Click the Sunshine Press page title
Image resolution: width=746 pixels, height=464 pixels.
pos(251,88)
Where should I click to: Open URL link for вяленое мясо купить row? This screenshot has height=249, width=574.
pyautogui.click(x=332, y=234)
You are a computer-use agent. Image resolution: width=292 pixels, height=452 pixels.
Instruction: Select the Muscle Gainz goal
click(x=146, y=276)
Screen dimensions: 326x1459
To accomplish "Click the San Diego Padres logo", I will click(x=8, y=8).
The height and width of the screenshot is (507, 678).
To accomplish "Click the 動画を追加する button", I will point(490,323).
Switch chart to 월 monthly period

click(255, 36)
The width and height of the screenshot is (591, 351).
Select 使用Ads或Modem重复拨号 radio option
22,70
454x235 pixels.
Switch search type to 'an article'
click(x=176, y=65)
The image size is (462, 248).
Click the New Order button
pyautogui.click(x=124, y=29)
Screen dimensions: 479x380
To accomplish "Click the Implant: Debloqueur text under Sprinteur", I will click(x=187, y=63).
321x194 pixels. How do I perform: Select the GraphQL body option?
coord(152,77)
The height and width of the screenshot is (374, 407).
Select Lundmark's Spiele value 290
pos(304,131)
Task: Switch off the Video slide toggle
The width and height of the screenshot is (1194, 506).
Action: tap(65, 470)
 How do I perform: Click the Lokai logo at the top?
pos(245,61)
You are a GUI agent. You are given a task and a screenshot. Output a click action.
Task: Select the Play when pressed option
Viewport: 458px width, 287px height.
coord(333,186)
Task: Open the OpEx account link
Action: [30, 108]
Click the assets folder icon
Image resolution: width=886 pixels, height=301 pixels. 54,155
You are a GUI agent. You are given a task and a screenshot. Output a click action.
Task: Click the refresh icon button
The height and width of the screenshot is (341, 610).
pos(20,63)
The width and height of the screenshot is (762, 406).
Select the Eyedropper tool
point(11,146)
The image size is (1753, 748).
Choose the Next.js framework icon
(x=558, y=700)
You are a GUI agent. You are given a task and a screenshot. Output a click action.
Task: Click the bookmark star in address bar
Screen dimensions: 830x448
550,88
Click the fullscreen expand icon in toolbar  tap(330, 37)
......
- Instructions to follow: Search the listing above for the word "accomplish", and copy every line that has it.

- Exercise result:
To accomplish "Click the San Diego Padres logo", I will click(x=8, y=8).
To accomplish "Click the 動画を追加する button", I will point(490,323).
To accomplish "Click the Implant: Debloqueur text under Sprinteur", I will click(x=187, y=63).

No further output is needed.